Christopher Hitchens: What if the Church’s own rules applied to it?

Well, that's an easy way to cop out. Blame the dead Pope.

Christopher Hitchens   September 14, 2010 – 8:40 am

Reading Diarmaid MacCulloch’s extraordinary and limpid new work Christianity: The First Three Thousand Years (a history informed by a general, if Anglican, sympathy for its subject), I came across the following passage from Cardinal John Henry Newman’s classic statement of belief, his Apologia Pro Vita Sua:

“The Catholic Church holds it better for the Sun and Moon to drop from Heaven, for the earth to fail, and for all the many millions on it to die from starvation in extremest agony … than that one soul, I will not say, should be lost, but should commit one single venial sin, should tell one wilful untruth, or should steal one poor farthing without excuse.”

In a few days, Joseph Ratzinger will make one of the most portentous voyages of his papacy, landing in Britain to announce the beatification of the author of those remarkable words. I am not writing about Catholic dogma today, and in any case do not have the space to discuss the hysterical, totalitarian fanaticism of Newman’s statement, coming as it does from a learned man celebrated for his relative “moderation.” I thought I would simply ask how the church would emerge if anything remotely like Newman’s criterion were to be applied to it.

As we have recently been forcibly reminded, the Roman Catholic Church holds it better for the cries of raped and violated children to be ignored, and for the excuses and alibis of their rapists and torturers indulged, and for a host of dirty and wilful untruths to be manufactured wholesale, and for the funds raised ostensibly for the poor to be paid out in hush money and shameful bribery, rather than that one tiny indignity or inconvenience be visited on the robed majesty of a man-made church or any limit set to its self-proclaimed right to be judge in its own cause.
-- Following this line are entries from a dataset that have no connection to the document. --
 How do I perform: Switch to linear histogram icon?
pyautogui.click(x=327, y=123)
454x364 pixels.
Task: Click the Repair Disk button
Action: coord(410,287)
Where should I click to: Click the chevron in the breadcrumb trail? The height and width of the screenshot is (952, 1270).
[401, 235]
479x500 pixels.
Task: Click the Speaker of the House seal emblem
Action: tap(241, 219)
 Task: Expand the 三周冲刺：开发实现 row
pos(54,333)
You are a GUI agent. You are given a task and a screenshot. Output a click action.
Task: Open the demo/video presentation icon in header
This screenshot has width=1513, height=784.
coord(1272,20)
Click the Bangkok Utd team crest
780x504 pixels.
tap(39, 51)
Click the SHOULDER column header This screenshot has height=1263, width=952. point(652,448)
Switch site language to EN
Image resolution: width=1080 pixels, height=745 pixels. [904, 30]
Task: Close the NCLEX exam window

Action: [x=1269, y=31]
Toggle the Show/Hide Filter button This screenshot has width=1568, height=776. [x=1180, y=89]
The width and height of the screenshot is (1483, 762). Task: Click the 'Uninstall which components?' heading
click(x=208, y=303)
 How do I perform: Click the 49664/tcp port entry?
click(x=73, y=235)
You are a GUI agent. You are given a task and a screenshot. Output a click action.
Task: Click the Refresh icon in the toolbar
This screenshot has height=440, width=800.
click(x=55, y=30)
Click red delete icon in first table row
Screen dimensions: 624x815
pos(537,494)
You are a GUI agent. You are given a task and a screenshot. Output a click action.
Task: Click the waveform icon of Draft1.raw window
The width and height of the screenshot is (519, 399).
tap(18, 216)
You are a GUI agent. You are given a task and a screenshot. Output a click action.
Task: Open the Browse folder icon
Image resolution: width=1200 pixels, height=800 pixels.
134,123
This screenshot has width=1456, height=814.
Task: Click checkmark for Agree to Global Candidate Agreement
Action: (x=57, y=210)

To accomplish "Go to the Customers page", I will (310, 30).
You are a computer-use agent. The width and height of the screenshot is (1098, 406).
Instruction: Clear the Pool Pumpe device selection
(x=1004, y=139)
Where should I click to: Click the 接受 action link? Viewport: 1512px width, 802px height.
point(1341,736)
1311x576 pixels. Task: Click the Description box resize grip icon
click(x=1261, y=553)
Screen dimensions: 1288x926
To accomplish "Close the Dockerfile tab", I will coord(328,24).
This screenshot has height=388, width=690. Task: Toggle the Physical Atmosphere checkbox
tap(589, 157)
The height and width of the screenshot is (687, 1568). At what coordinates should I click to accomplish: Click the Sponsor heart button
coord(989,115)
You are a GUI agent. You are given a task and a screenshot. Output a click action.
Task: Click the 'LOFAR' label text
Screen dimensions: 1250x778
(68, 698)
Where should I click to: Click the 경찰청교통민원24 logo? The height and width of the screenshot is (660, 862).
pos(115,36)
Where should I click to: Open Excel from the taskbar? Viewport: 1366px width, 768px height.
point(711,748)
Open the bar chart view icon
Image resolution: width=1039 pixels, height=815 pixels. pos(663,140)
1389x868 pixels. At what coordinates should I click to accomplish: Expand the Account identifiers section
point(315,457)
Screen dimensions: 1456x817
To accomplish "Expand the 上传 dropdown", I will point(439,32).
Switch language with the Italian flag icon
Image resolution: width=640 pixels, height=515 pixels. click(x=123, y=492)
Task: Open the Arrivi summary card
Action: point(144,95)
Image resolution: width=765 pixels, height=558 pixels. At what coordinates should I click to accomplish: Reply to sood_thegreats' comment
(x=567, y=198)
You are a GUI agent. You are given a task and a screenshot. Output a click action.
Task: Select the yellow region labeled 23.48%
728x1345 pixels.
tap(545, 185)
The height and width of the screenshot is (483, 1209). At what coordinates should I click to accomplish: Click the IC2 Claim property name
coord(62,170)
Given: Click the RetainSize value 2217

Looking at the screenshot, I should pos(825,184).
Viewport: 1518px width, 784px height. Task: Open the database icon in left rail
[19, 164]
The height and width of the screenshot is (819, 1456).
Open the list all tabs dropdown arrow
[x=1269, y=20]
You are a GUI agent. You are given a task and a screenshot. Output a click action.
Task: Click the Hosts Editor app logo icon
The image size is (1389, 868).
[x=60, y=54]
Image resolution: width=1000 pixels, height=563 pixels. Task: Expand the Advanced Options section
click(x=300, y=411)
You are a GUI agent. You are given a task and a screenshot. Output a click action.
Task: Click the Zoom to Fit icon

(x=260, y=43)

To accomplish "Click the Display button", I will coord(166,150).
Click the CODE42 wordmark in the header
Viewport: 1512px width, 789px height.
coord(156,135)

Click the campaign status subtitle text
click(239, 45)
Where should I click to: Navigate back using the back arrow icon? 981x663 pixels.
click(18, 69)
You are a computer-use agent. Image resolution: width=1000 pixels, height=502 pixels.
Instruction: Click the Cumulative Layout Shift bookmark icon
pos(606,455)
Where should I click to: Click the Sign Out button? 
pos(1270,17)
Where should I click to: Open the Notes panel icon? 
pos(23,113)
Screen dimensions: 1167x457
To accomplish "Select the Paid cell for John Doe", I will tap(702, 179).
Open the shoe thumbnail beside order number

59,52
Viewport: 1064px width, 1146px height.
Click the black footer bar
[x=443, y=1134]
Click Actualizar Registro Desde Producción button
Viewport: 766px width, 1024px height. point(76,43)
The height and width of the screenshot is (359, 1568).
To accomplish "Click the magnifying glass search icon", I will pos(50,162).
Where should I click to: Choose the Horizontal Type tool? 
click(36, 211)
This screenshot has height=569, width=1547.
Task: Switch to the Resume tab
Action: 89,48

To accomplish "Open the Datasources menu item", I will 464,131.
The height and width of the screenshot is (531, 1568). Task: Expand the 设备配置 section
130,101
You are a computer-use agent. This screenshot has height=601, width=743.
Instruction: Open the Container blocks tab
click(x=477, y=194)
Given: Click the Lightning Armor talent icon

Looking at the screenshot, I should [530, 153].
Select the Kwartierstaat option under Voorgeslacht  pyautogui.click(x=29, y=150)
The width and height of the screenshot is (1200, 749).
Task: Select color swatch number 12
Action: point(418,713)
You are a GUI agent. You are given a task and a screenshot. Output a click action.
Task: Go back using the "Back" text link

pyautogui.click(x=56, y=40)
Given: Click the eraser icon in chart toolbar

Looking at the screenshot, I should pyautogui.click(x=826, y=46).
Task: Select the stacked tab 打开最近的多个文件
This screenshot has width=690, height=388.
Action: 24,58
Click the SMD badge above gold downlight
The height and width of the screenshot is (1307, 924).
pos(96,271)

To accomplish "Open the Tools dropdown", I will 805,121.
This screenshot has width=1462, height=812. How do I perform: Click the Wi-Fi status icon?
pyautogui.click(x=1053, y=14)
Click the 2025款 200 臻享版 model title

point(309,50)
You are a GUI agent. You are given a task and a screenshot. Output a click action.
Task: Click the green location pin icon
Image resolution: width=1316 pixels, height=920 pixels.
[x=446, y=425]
Earlier this year, as Roman Catholic authorities from Ireland to Germany to Australia to Belgium to the United States were being confronted with the fallout of decades of sexual assault and subsequent denial, I asked a simple question in print. Why was this not considered a matter for the police and the courts? Why were we asking the Church to “put its own house in order,” an expression that was the exact definition of the problem to begin with?

Why had almost no offending priest or bishop faced justice, and even then usually after a long period of protection from the church’s own “courts”? I followed this up with a telephone call to Geoffrey Robertson, a British barrister with a second-to-none record in international human-rights cases.